US Assistant Secretary of State makes friendly visit [1]
Thursday, June 30, 2011 - 10:05. Updated on Wednesday, September 11, 2013 - 09:54.
The US Government is reintroducing USAID to the Pacific region and together with other aid donors will be looking at more coordinated assistance to the Pacific islands, a high level US delegation announced in reaffirming its friendly relationship with Tonga this week.
"The US has no better friend in the Pacific than Tonga," the US Assistant Secretary of State Mr Murray Campbell told the Tongan Media in Nuku'alofa on 28 June.
Mr Campbell and US officials, who are on an eight nations Pacific island tour, made an overnight stop in Nuku'alofa on Tuesday.
The US delegation included the US Pacific Fleet Commander Admiral Patrick M. Walsh, Brigadier General Simcock from the Office of the Secretary of Defense South/Southeast Asia, the USAID Assistant Administrator Nisha Biswal and the US Ambassador to Fiji and Tonga HE Steven McGann.
Mr Campbell said that their visit underscored the US intention to engage with their friends in the Pacific to learn "how well we can help and support our friends.
Iraq and Afghanistan
"We have been talking about every aspect of our relationship. I must say that we have no better friend in the Pacific than Tonga. This was reaffirmed by the King who gave us the honour of our audience with him today. We thank him for his government's support to us in so many ways, and in particular the recent commitment in Afghanistan and Iraq."
With regards to the duration of Tongan soldiers on active duty in Afghanistan, Brigadier General Simcock said that there had not been any talk to either shorten or extend their stay.
While in Tonga Mr Campbell announced a return to the Pacific of USAID, and said that the US will attend the 40th anniversary of the Pacific Islands Forum to be held in Auckland, New Zealand in September, "it will be the largest US delegation that we have ever sent."
Impact of climate change
Nisha Biswal, the assistant administrator of USAID, said that they would open up a regional office in Port Moresby, Papua New Guinea. She said that their main concern is the impact of climate change, "its impact on food security and the life of people in the Pacific."
With the reintroduction of USAID, according to delegates, the former Pacific Islands Development Program, which was introduced under President Bush's administration and was operating at the East West Center, Hawaii was "now inactive."

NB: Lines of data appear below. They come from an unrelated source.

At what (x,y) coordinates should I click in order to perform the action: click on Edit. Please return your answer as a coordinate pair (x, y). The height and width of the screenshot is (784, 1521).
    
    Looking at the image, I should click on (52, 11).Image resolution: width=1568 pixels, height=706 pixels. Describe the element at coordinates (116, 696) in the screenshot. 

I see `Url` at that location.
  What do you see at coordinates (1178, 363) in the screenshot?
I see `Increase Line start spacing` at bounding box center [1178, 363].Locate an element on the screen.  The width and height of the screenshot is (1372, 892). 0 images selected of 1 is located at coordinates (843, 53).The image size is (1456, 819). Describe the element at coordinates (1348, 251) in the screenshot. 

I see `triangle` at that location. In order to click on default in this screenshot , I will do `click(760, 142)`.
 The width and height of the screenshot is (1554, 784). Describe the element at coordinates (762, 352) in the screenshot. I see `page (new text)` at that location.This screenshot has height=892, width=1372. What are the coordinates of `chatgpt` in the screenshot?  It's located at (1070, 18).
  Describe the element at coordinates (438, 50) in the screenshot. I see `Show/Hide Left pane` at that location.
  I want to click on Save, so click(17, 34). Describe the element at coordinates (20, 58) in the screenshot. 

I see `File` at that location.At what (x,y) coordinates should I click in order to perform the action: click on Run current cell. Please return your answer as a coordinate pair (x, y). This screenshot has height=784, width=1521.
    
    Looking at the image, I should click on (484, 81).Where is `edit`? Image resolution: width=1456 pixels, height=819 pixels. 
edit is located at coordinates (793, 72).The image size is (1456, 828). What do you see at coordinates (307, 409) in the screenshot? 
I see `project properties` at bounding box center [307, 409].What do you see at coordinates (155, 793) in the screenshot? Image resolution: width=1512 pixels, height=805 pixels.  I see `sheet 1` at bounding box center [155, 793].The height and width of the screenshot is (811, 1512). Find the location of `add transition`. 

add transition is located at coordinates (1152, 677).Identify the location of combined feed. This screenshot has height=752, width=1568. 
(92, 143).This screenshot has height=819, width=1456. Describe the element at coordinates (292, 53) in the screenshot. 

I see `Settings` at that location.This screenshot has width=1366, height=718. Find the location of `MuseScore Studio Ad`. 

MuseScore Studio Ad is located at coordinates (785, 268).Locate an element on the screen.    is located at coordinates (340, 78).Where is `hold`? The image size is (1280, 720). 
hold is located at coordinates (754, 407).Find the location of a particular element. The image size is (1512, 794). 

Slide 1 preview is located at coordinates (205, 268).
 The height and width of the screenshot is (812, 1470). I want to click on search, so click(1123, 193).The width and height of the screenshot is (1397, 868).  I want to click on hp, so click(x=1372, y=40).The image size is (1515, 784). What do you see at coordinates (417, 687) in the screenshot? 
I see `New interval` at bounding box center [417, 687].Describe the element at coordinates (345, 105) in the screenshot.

With regards to overseas assistance to the Pacific Mr Campbell pointed out that the Pacific receives a remarkable amount of assistance but the assistance was also uncoordinated. An example of uncoordinated assistance, he said, were the expensive buildings in Samoa, built by the Chinese, which will be very expensive to ventilate. He said they had been talking to donor countries, Australia, New Zealand, the EU, the Japanese and the Chinese, and to international institutions such as the World Bank and the Asian Development Bank. He believed that if assistance could be coordinated it would maximize the benefits for the recipient island countries.
Before Tonga the US delegation visited Kiribati and Samoa. After Tonga they will visit the Solomon Islands, Papua New Guinea, Palau, the Federated States of Micronesia then the Marshall Islands.